I probably should have not used the term "pull based api", since that is just
a fancy word for a cursor based api.

Example could be SQL - we get a result set after a query exection and can
iterate over the elements of the result set. SQL databases can be implemented
in a wide variety of ways. (Though best practice has condensed this to a few).
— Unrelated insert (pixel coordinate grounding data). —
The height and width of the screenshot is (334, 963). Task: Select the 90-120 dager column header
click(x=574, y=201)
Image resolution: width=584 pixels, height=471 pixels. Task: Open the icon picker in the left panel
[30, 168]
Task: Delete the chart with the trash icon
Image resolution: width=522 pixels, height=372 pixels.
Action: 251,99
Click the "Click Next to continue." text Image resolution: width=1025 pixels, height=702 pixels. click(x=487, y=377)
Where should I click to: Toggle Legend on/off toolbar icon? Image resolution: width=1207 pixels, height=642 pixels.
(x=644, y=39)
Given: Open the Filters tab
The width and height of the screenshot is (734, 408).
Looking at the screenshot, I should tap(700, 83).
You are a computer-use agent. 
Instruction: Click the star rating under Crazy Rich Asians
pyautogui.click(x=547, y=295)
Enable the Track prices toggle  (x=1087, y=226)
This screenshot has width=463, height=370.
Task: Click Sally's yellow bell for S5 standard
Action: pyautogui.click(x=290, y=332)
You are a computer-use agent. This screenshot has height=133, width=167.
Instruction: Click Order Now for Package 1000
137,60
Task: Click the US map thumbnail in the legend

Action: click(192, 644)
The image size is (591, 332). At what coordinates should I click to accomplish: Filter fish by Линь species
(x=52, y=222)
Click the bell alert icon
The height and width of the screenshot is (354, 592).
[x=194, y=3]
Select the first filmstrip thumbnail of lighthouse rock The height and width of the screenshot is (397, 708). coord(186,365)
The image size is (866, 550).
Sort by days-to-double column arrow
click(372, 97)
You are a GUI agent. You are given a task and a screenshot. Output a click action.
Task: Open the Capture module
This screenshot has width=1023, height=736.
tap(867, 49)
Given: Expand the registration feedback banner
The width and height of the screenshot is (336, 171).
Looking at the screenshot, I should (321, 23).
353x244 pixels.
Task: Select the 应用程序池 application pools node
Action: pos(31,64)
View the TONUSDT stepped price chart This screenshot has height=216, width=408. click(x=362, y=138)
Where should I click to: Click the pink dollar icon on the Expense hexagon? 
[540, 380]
A browser api that had a query language to get different types of node
cursors: read-only, appendable, live, etc and some well-defined, optimizable
operations on such cursors would have allowed implementors to choose a wide
variety of data-structures/algorithms for optimization.

------
adamisen
If Google is paying Apple $1B/yr to be the default search engine on iOS, it
stands to reason that Samsung could negotiate similar per device rates. That
seems like enough potential upside for this to be a no-brainer to me.

------
cromwellian
I'm no lover of C++, but I'm skeptical that it's really that much more
difficult to achieve this design in C++. The parallelism shown is still fairly
coarse grained and amenable to traditional techniques. It may be more
convenient or less bug prone with Rust, but I read as more substantial, the
redesign and rewrite from the ground up. If the redesign was using C/C++,
they'd likely get the same benefits, just with uglier code.

Isn't it more likely that lessons learned in Servo will simply be back-ported
to C++ in Firefox?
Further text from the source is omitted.